Diálogo: Aparte de ser transparente en su funcionamiento, la aplicación debe comunicarse con mensajes de texto con el usuario. Mediante estos mensajes, que pueden ser de error, de alerta o de confirmación, la interfaz debe expresar lo que está ocurriendo “under the hood”, detrás de la pantalla. Estos mensajes deben estar bien redactados y ser precisos sobre el tipo de error que ha habido, sobre la acción que se ha completado o sobre el aviso que quiere darse al usuario. No deben ser genéricos sino específicos. Deben dar siempre la oportunidad de cancelar la acción, si no está hecha, o deshacerla, si ya está hecha.
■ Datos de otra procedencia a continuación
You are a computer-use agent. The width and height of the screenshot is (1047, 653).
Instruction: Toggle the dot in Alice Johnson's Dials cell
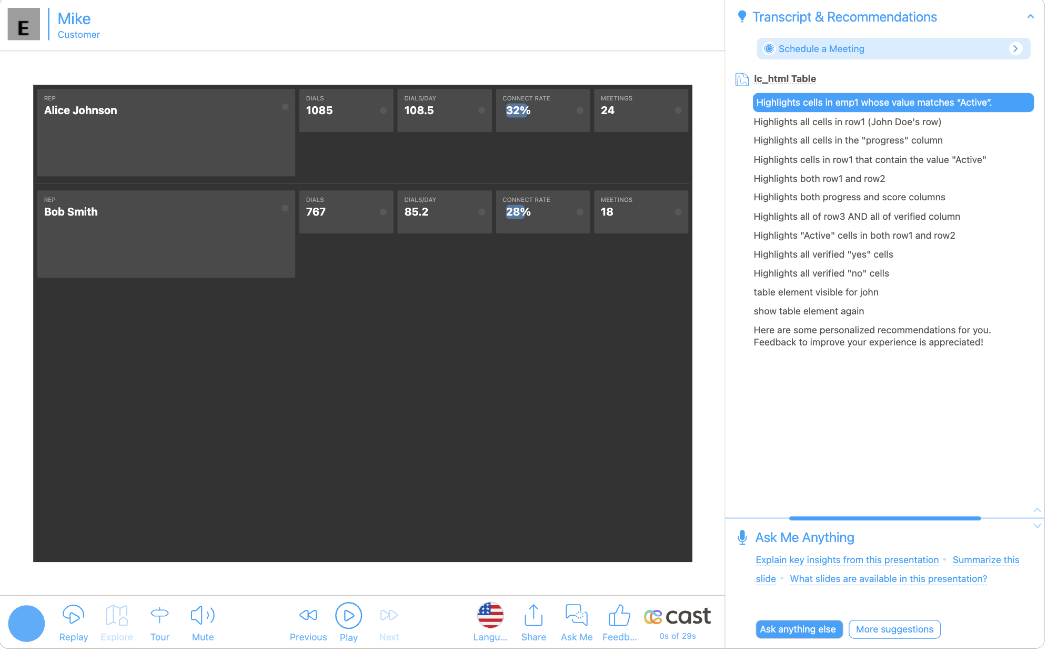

Seguridad: El usuario debe tener la seguridad de que usar la aplicación no es ni peligroso ni arriesgado. Es decir, que no es posible equivocarse sin haber sido advertido previamente, ni que no es posible cometer un error sin poder restaurar el estado de las cosas antes de cometerlo, es decir, deshacerlo. Eso pasa por no situar ningún botón fatal en un sitio de paso cualquiera sino en un sitio protegido, dar el aspecto pertinente a los botones de acción fatal, pedir confirmación antes de realizar la acción, etc. El usuario debe tener la seguridad de que si va a realizar alguna acción crítica, la aplicación estará a la altura y sabrá advertirle de modo oportuno (en el momento adecuado) y pertinente (avisando con claridad las consecuencias de esa acción crítica).
Consistencia: Una interfaz consistente logra una de las mayores virtudes de las interfaces: la predictividad. La aplicación debe comportarse de una manera predecible. El usuario debe poder predecir y acertar sobre lo que pasará cuando haga click aquí o allí, porque antes ha visto a la aplicación responder de ese modo en una situación parecida. Eso se logra cuando elementos de la interfaz parecidos se comportan de manera parecida, y cuando ese comportamiento se mantiene de modo consistente a través de toda la aplicación. Los mismos objetos de la interfaz deben comportarse de la misma manera en cualquier lugar. Si van a comportarse diferente, su aspecto también debe ser diferente.